# Brand Preference



## woodworkbykirk (Sep 25, 2011)

cordless drill- makita, bosch, milwaukee
jigsaws- bosch and makita
circ saw- makita
hammer drill- bosch or milwaukee
framing nailer- paslode, hitachi, max air


----------



## Frank Rizzo 951 (Apr 28, 2013)

woodworkbykirk said:


> cordless drill- makita, bosch, milwaukee
> jigsaws- bosch and makita
> circ saw- makita
> hammer drill- bosch or milwaukee
> framing nailer- paslode, hitachi, max air


Thanks, I have heard good things about the makita saws, I was leaning that way already. I have a big wood working project coming up soon(a Greenhouse) so I appreciate the suggestions.


----------



## quackaddict (Jan 23, 2013)

Milwaukee all the way for a hammer drill!


----------



## r0ckstarr (Jan 8, 2013)

Cordless = Dewalt
Corded = Ridgid or Milwaukee


----------



## Amateuralex (Mar 17, 2012)

The only real nailer I have used is a Passlode, and they are magical. My friend has all 3, the framing nailer, the finish nailer, and the 45 degree finish nailer. A little expensive to run but completely amazing to use. No noisy compressor, no air hose.


----------



## Maintenance 6 (Feb 26, 2008)

Cordless tools: DeWalt
Corded tools: DeWalt, Porter-Cable, Older Black & Decker
Circular Saw: DeWalt
JigSaw: Porter-Cable (Old #548).... Dread the day when it rolls over and dies.
Framing Nailer: Senco
Finish and Brad Nailers: Bosch
My hammer drill is an old Black & Decker (back when they really made tools). It just won't die. If it ever does, I'll be looking at a Bosch
Pneumatic tools: Mostly older IR stuff.


----------



## BirdSlapper (Apr 25, 2013)

Corded Drill - Bosch
Circular saw- Porter Cable
Router- Bosch
Electric Impact- Dewalt


----------



## woodworkbykirk (Sep 25, 2011)

trim gear wise

Laminate Trimmer- bosch and makita
1 3/4 combo router- bosch or milwaukee
mitre saw- bosch , milwaukee
table saw- bosch
nailers- 23 gauge- ridgid or cadex
18 gauge- paslode, grex green buddy, omer
16 gauge- hitachi
15 gauge- senco, hitachi
sanders- makita, bosch
12v drills / impacts - bosch, milwaukee 12v fuel brushless


----------



## Nailbags (Feb 1, 2012)

For my power tools cordless is dewalt
for my air nailers no matter what gun Senco. hands down Coming in a second closest is hatachi. I worked mainly commercial construction and those were the tools that i use every day.


----------

### TASK TO CARRY OUT
Write out the part of the tool brand thread that begins at the words "Cordless = Dewalt" and stops after "no air hose.". The material after this point has no connection to the tool brand thread.

### PROVIDED DATA

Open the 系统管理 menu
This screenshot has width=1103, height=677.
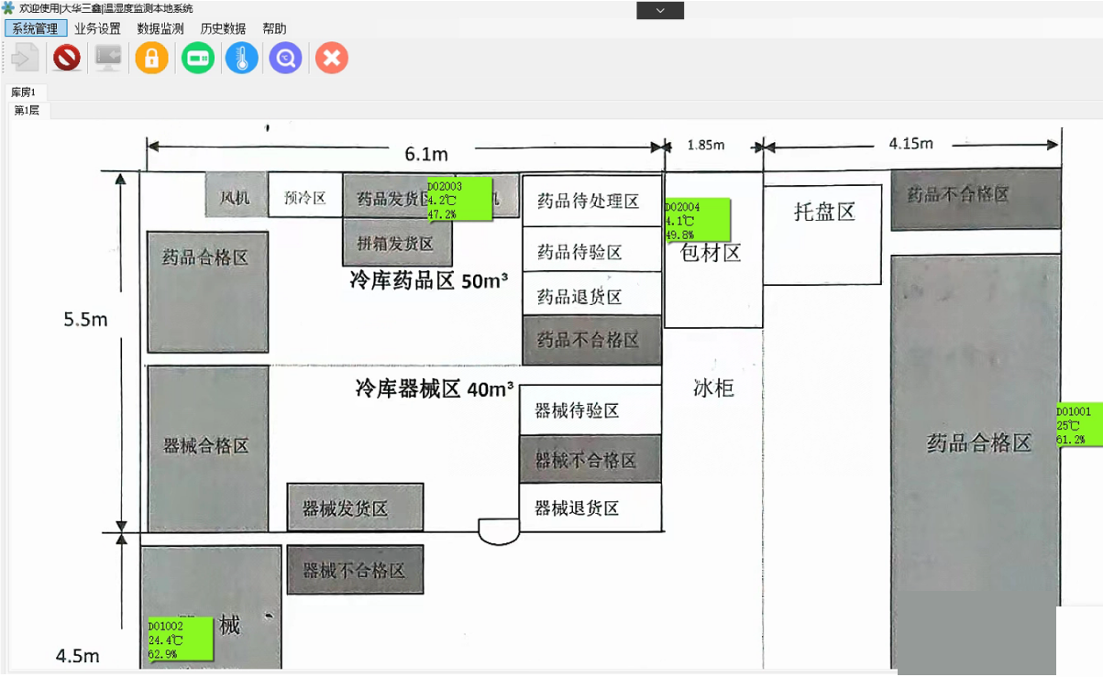click(x=35, y=28)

### OUTPUT FOR THIS EXERCISE
Cordless = Dewalt
Corded = Ridgid or Milwaukee


----------



## Amateuralex (Mar 17, 2012)

The only real nailer I have used is a Passlode, and they are magical. My friend has all 3, the framing nailer, the finish nailer, and the 45 degree finish nailer. A little expensive to run but completely amazing to use. No noisy compressor, no air hose.